-- Your assignment --
The answer is the full set of records below, transcribed exactly.

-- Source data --
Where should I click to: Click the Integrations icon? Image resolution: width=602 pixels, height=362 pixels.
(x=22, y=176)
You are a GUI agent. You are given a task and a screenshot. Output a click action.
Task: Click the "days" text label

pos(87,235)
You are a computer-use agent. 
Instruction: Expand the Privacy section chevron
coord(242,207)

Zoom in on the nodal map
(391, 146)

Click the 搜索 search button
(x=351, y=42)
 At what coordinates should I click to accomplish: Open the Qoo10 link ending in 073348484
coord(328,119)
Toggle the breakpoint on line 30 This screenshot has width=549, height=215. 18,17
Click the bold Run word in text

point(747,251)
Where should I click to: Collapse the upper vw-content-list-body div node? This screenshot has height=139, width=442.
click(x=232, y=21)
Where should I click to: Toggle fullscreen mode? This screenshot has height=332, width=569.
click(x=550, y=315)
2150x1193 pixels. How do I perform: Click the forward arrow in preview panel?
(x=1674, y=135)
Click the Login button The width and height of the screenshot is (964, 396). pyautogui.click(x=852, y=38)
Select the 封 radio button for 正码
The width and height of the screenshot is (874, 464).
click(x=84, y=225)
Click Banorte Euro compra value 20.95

-- Problem solution --
Where should I click to: Click the Integrations icon? Image resolution: width=602 pixels, height=362 pixels.
(x=22, y=176)
You are a GUI agent. You are given a task and a screenshot. Output a click action.
Task: Click the "days" text label

pos(87,235)
You are a computer-use agent. 
Instruction: Expand the Privacy section chevron
coord(242,207)

Zoom in on the nodal map
(391, 146)

Click the 搜索 search button
(x=351, y=42)
 At what coordinates should I click to accomplish: Open the Qoo10 link ending in 073348484
coord(328,119)
Toggle the breakpoint on line 30 This screenshot has width=549, height=215. 18,17
Click the bold Run word in text

point(747,251)
Where should I click to: Collapse the upper vw-content-list-body div node? This screenshot has height=139, width=442.
click(x=232, y=21)
Where should I click to: Toggle fullscreen mode? This screenshot has height=332, width=569.
click(x=550, y=315)
2150x1193 pixels. How do I perform: Click the forward arrow in preview panel?
(x=1674, y=135)
Click the Login button The width and height of the screenshot is (964, 396). pyautogui.click(x=852, y=38)
Select the 封 radio button for 正码
The width and height of the screenshot is (874, 464).
click(x=84, y=225)
Click Banorte Euro compra value 20.95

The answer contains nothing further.